# WHAT TO PRODUCE:
Everything from the line holding "699x699 pixels. At" through the final line of the entries below is to be written out exactly, and nothing more; leave out pictures.

# TASK DATA:
──────
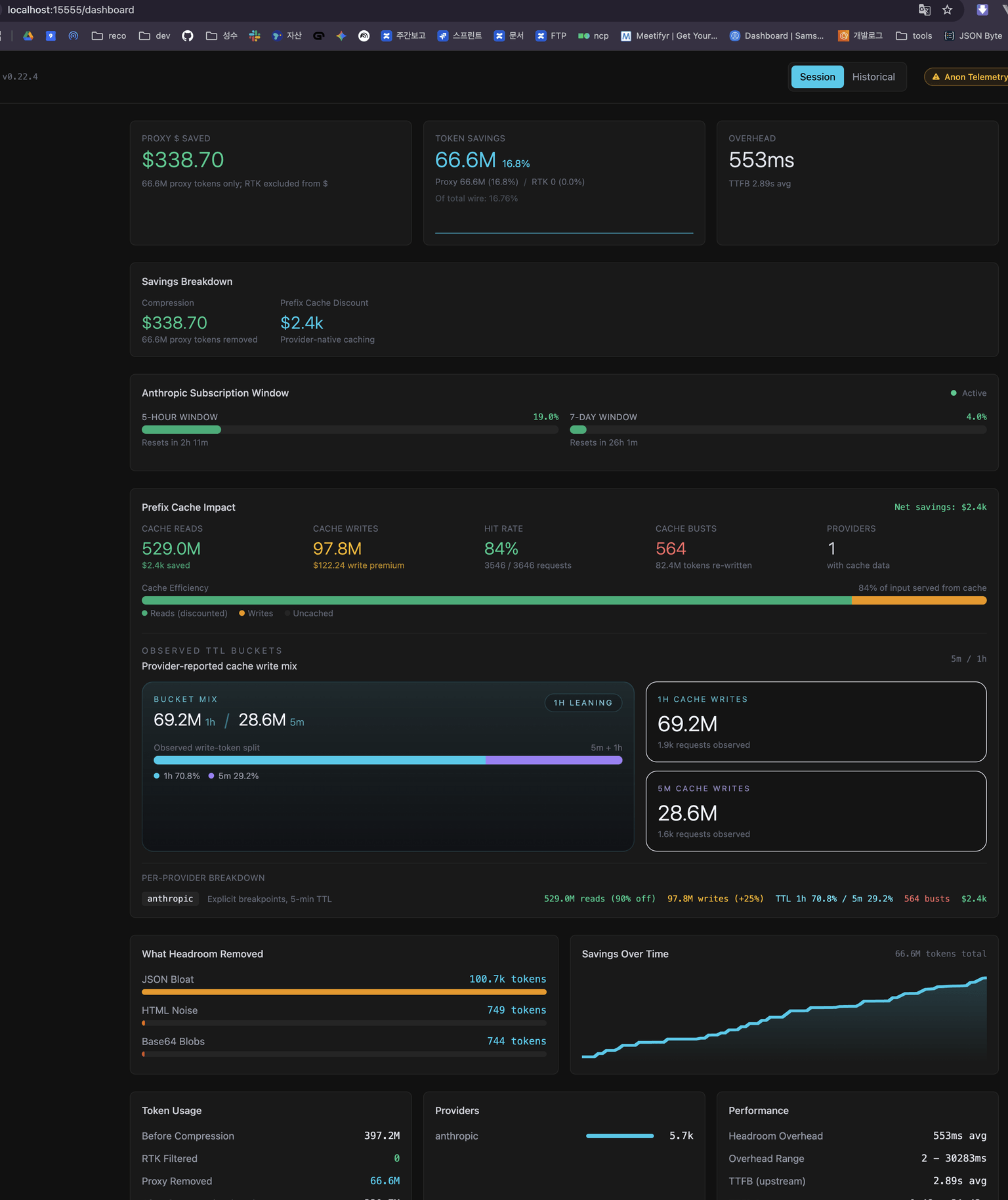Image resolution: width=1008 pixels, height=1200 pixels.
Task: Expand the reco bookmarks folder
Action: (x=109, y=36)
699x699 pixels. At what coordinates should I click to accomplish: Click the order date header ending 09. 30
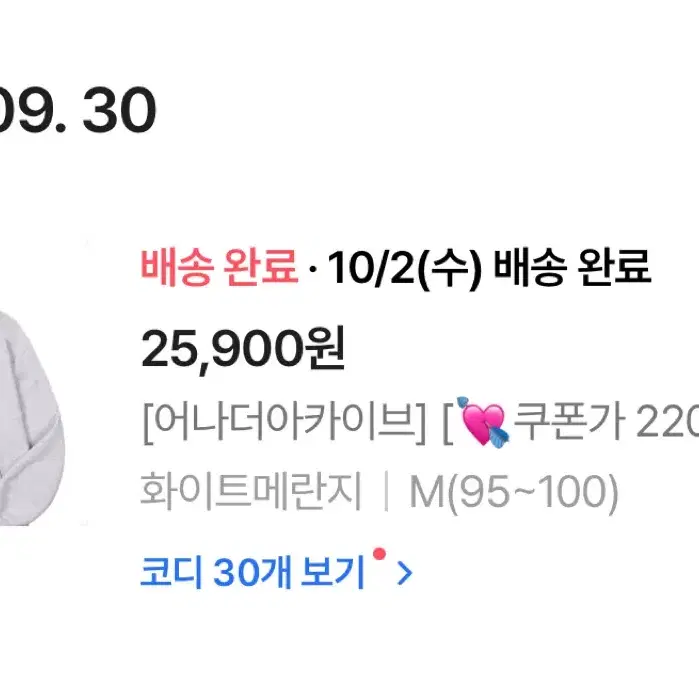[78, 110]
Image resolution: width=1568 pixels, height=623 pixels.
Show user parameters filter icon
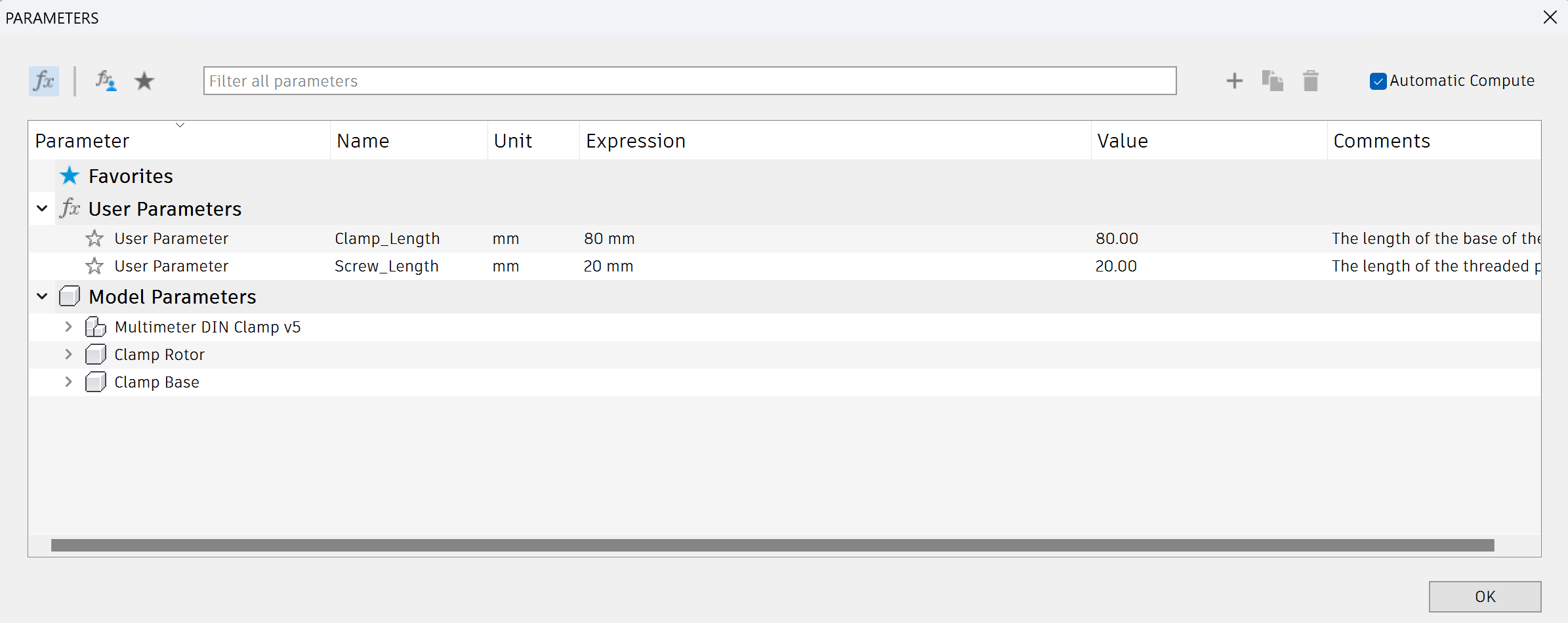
──────
# SOLUTION:
699x699 pixels. At what coordinates should I click to accomplish: Click the order date header ending 09. 30
[78, 110]
Image resolution: width=1568 pixels, height=623 pixels.
Show user parameters filter icon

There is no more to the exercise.